[start of Excerpt to read]
Understanding the Difference Between Tactical and Strategic Brands
Many Christian colleges are facing the same frustrating problem. The website looks better than it used to. The logo and visual identity feel more current. The language is more polished. From the outside, it appears the institution has made real progress.
But something still feels off. The brand isn’t landing with students the way leaders had hoped. It isn’t resonating with employees in a way that creates energy or shared conviction. It feels like a body without a soul. It has all the parts, but lacks the substance. That’s when leadership teams start asking whether the brand just isn’t working.
In many cases, the answer is yes. But the deeper issue usually isn’t execution. It’s that the institution has built a tactical brand when what it really needs is a strategic one.
A tactical brand focuses on expression. It’s about the visible parts of branding: the logo, typography, colors, website, photography, messaging framework, and tagline. These things answer an important question: How should we present ourselves?
A strategic brand answers a different question: Why should anyone choose us?
That forces an institution to wrestle with deeper issues. Who are we trying to serve? Why do we matter to them? What makes us meaningfully different? What value do we create? What will we be, and what will we not be? How do we align internally so the promise we make is actually delivered in the student experience? Those are strategic questions, not design questions, and they’re why brands aren’t cosmetic. They’re strategic.
Most leaders were never really taught to think about brands this way. In higher education, branding is often treated as if it belongs mainly to marketing. That leads people to think about it in tactical terms: logo, website, messaging, photography, campaigns, admissions materials, and social content. Those things matter, but they’re not the brand itself.
A brand is what people think about when they think about you.
That means a brand exists whether or not you’ve articulated it clearly. The real issue is whether what people think about when they think about your school is clear, compelling, differentiated, and trustworthy. If the market still doesn’t know what the institution stands for, why it matters, or what experience it reliably offers, a more polished design may simply make the confusion look more sophisticated.
[end of Excerpt to read]
[start of Data segment]
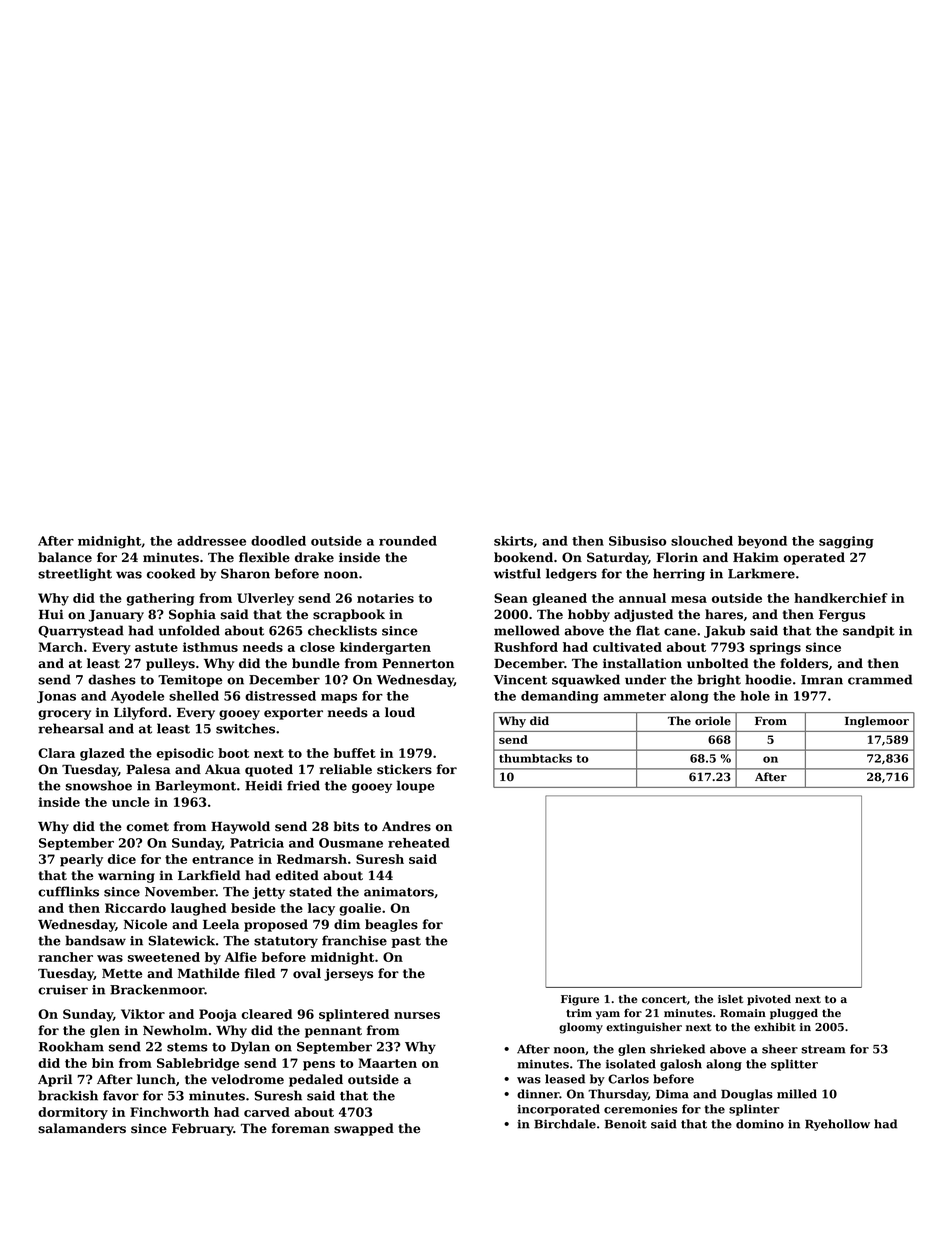 The image size is (952, 1233). Describe the element at coordinates (199, 909) in the screenshot. I see `laughed` at that location.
[end of Data segment]
» Directions
1. Reproduce a portion of the branding passage word for word. Begin with the words "That means a" and stop after the words "look more sophisticated.".
2. For each statement below, say yes or no according to whether it agrees with the branding passage, and quote the words from the passage that decide it.
(a) A tactical brand answers the question "Why should anyone choose us?"
(b) In higher education, branding is often treated as if it belongs mainly to marketing.
(c) A brand exists only once an institution has articulated it clearly.
3. Extend the branding passage by continuing from its final sentence.

» Results for the exercise
1.
That means a brand exists whether or not you’ve articulated it clearly. The real issue is whether what people think about when they think about your school is clear, compelling, differentiated, and trustworthy. If the market still doesn’t know what the institution stands for, why it matters, or what experience it reliably offers, a more polished design may simply make the confusion look more sophisticated.

2.
(a) No: "A strategic brand answers a different question: Why should anyone choose us?"
(b) Yes: "In higher education, branding is often treated as if it belongs mainly to marketing."
(c) No: "That means a brand exists whether or not you’ve articulated it clearly."

3.
This matters because students and families aren’t just responding to aesthetics. They’re making a high-cost, high-consequence decision under uncertainty. They’re asking themselves whether this place is really for them, whether it will deliver what it seems to promise, and whether it will be worth the investment. If your brand doesn’t reduce that uncertainty, it isn’t doing enough strategic work.
That’s why some brands look strong but produce very little traction. They may be professionally executed, but they don’t create greater confidence in the choice. They don’t clarify what makes the institution distinct. And when all of that remains unclear, people default to other decision criteria like price, convenience, or low barriers to entry. People are risk averse, and strategic brands create certainty.
The same principle applies internally. Employees don’t resonate with a brand just because it’s polished. They resonate with it when it gives language to something real, something they can recognize in the institution and participate in meaningfully. When a brand doesn’t connect internally, it’s often because it was developed mainly as an external communications device. Tactical brands live mostly in marketing. Strategic brands live in the institution.
I saw this clearly in the “Be Known” brand I developed at George Fox University. Before that brand emerged, the university had already improved its brand in more visible ways. The work looked better. It was more polished. But it still wasn’t landing the way it needed to.
I remember putting the existing brand “a matter of mind and spirit” up on the screen during my first campus visit and asking a simple question: what does this mean? No one could answer it. That was the problem. The brand wasn’t failing because it looked bad. It was failing because it wasn’t clear enough to carry strategic weight.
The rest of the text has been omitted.